Justiça de AL determina aposentadoria compulsória de juíza por favorecer escritório de advogados por dois anos
A magistrada favoreceu o escritório enquanto atuava como juíza substituta
O Tribunal de Justiça de Alagoas (TJ-AL) decidiu, em uma votação apertada, pela aposentadoria compulsória da juíza Emanuela Bianca de Oliveira Porangaba por favorecimento de um escritório de advocacia por dois anos.
O Pleno do tribunal concluiu, com nove votos a seis, na última terça-feira (20), que a magistrada favoreceu indevidamente um escritório de advogados entre 2022 e 2024, quando a mesma atuava como juíza substituta.

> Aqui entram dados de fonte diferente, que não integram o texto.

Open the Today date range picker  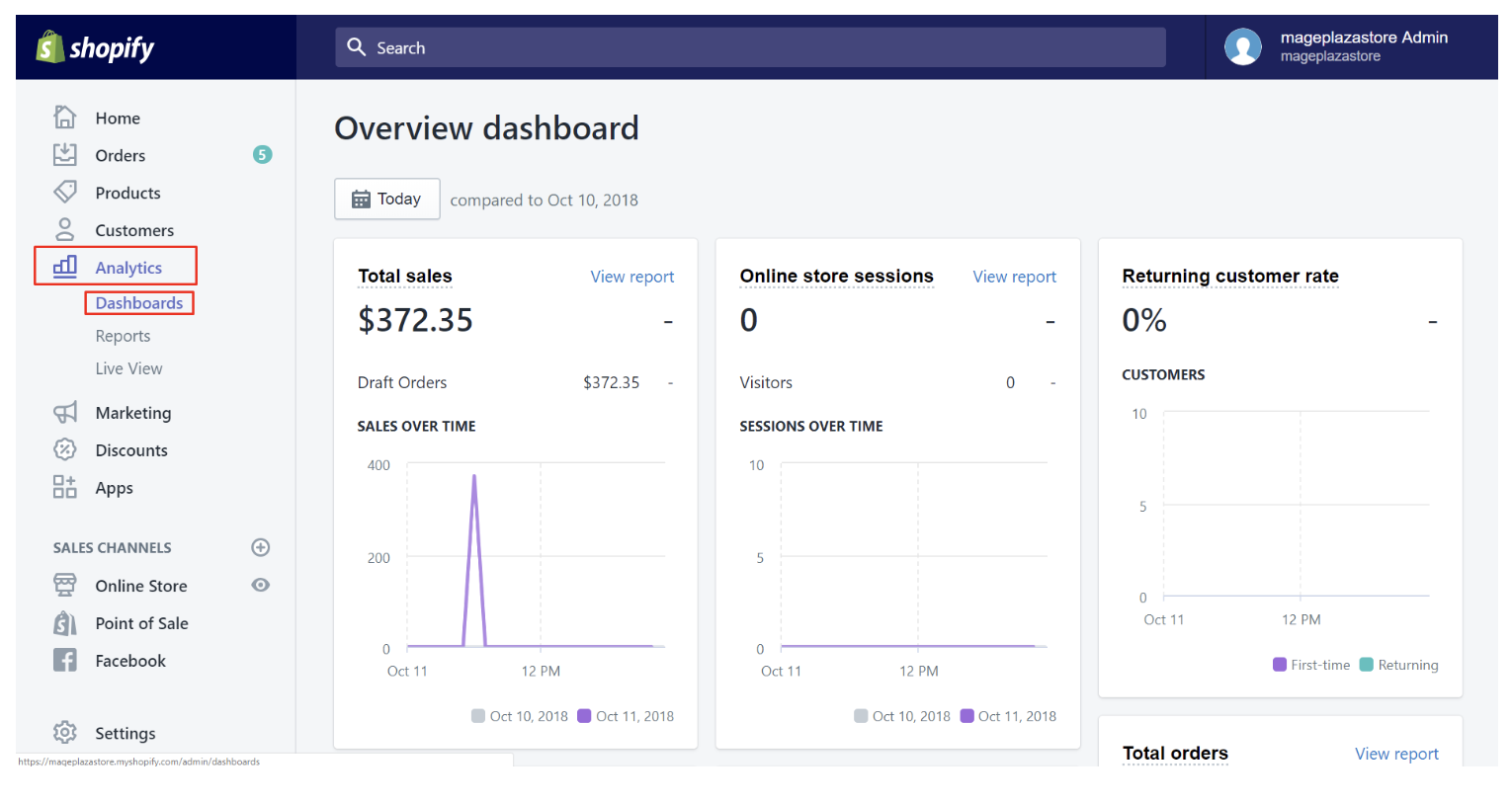(x=386, y=199)
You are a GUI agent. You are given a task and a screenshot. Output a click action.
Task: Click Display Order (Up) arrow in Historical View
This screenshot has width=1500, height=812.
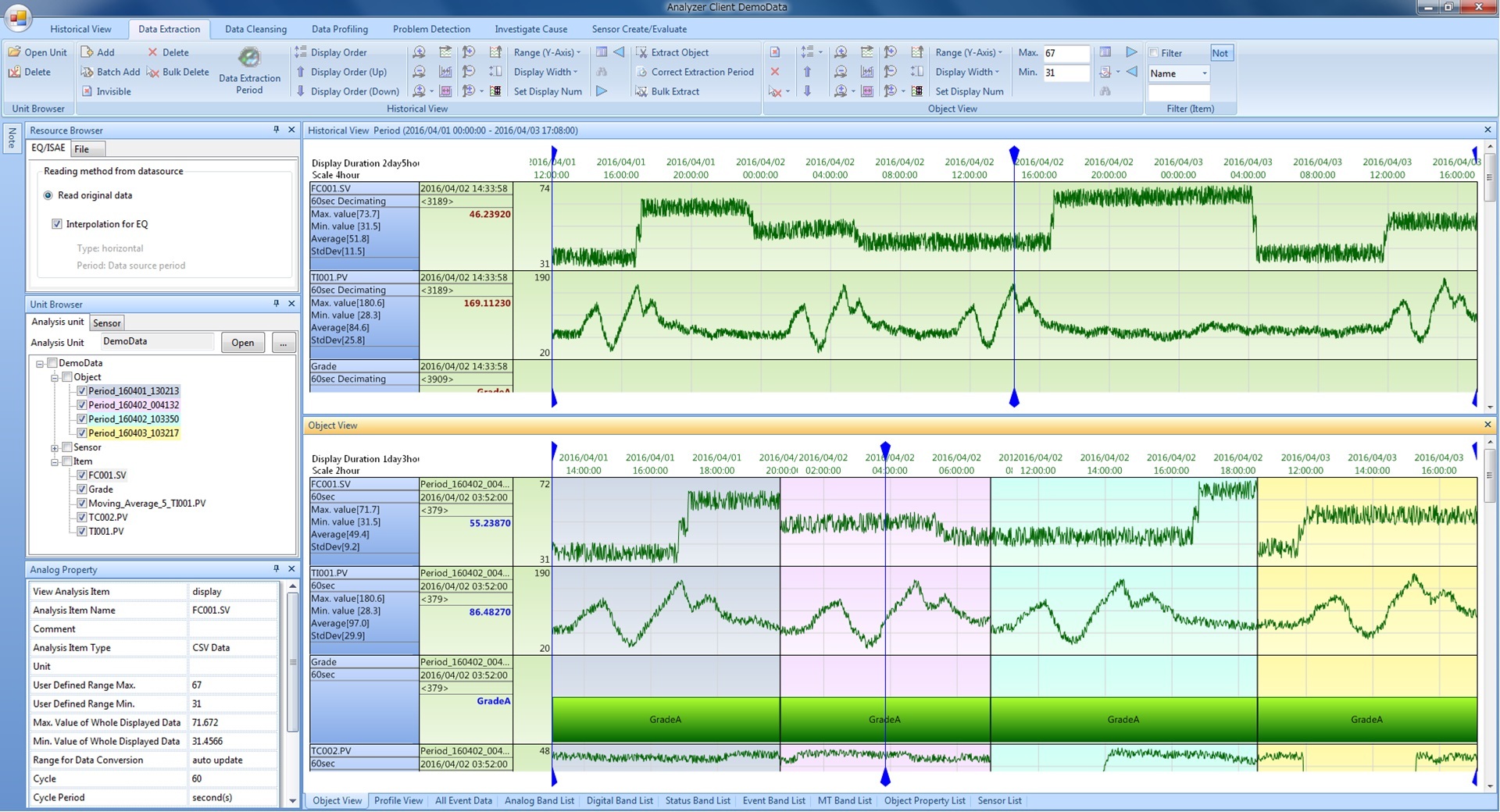coord(301,72)
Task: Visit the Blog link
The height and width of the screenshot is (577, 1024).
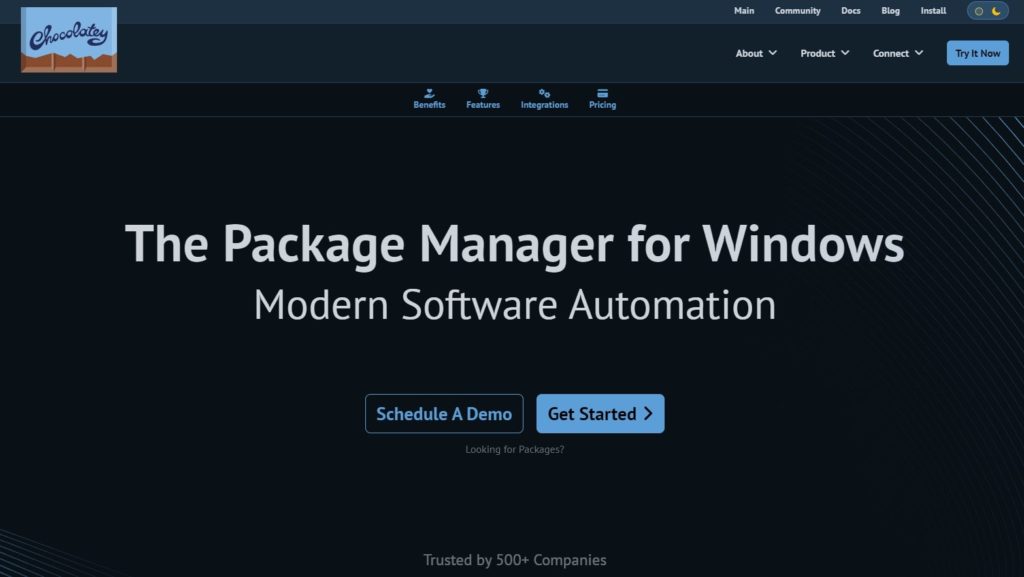Action: point(890,11)
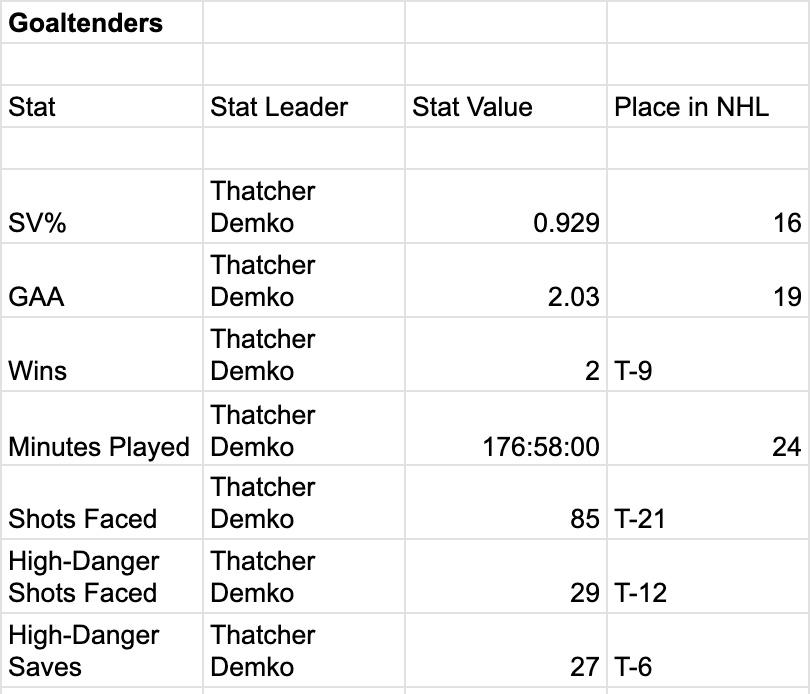
Task: Select the Stat Leader header cell
Action: pyautogui.click(x=279, y=107)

De acordo com o relatório do corregedor-geral de Justiça de Alagoas, Domingos de Araújo Lima Neto, a juíza desconsiderou inconsistências em documentos processuais, e direcionou processos para unidades onde atuava como substituta a fim de favorecer o escritório.
A magistrada estava afastada desde junho de 2024, quando se tornou suspeita de favorecimento indevido.
A aposentadoria compulsória para magistrados é a maior punição, no âmbito administrativo, com os vencimentos proporcionais ao tempo de serviço.